» What is required
Output exactly the lines below from the one containing "Click the EQUIPE column header" to the last line, both included. Omit pictures.

=== Section Start ===

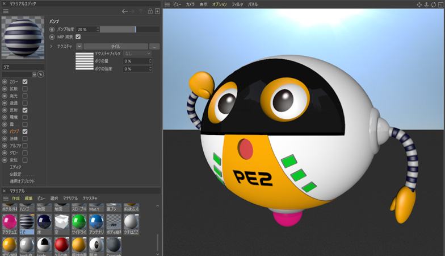Click the タイル texture button

[115, 46]
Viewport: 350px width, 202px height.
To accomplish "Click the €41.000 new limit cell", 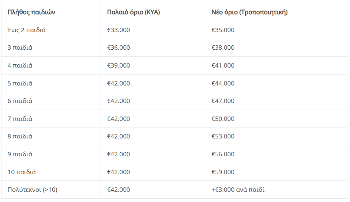I will click(x=223, y=65).
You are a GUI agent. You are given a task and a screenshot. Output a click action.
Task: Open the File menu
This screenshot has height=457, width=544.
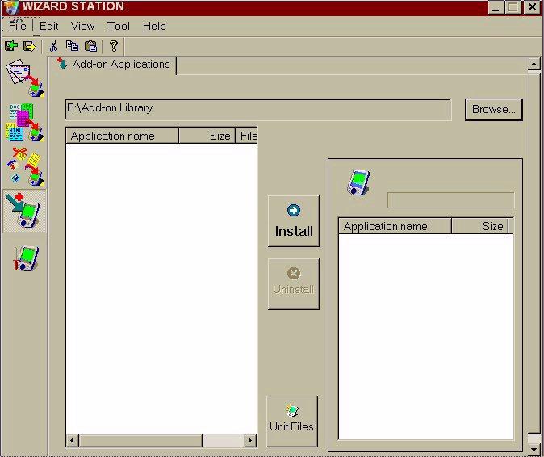pyautogui.click(x=17, y=26)
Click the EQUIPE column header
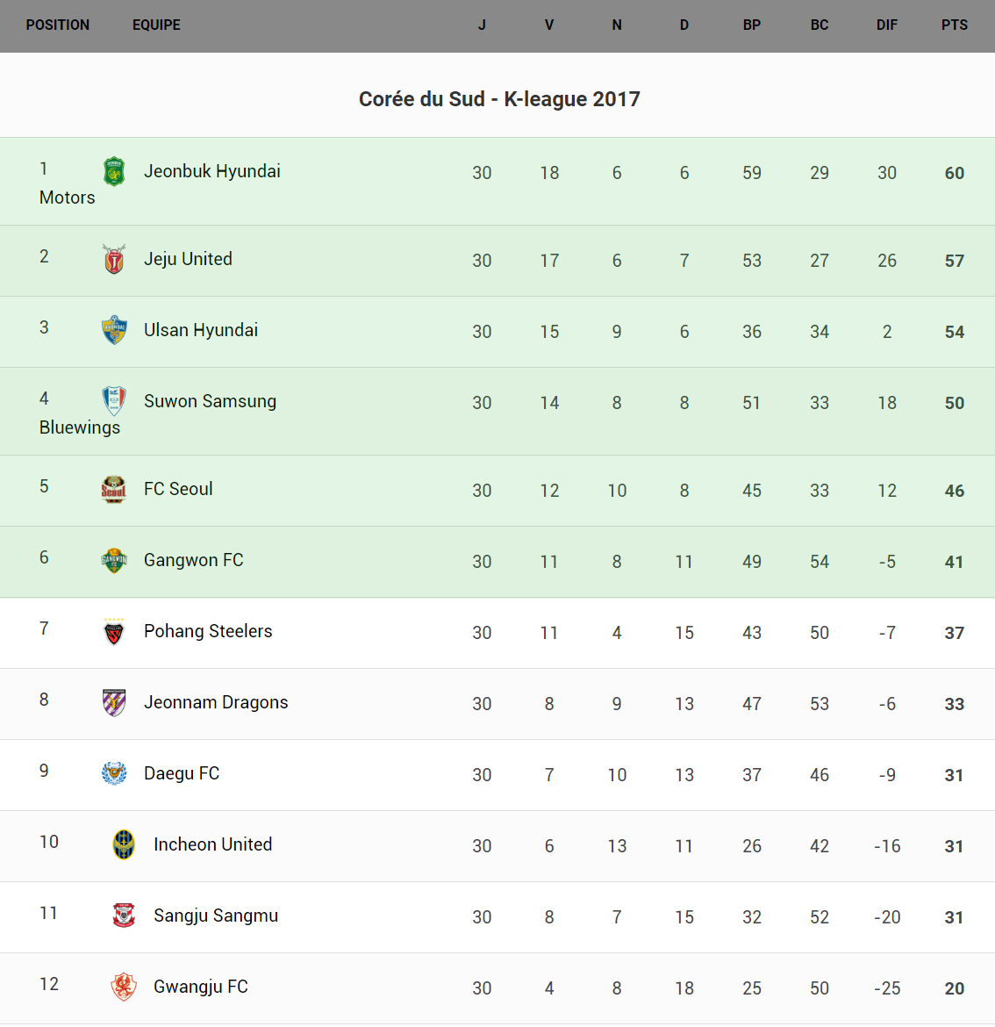Screen dimensions: 995x1027 pyautogui.click(x=156, y=25)
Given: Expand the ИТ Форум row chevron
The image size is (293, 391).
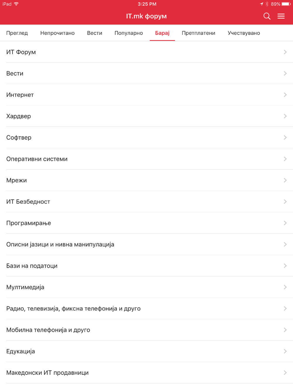Looking at the screenshot, I should pyautogui.click(x=285, y=52).
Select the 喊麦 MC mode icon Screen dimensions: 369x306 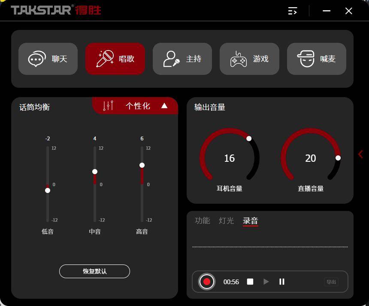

=== Section End ===

» Reply to the exercise
Click the EQUIPE column header
Screen dimensions: 995x1027 pyautogui.click(x=156, y=25)
Given: Expand the ИТ Форум row chevron
The image size is (293, 391).
Looking at the screenshot, I should pyautogui.click(x=285, y=52).
Select the 喊麦 MC mode icon Screen dimensions: 369x306 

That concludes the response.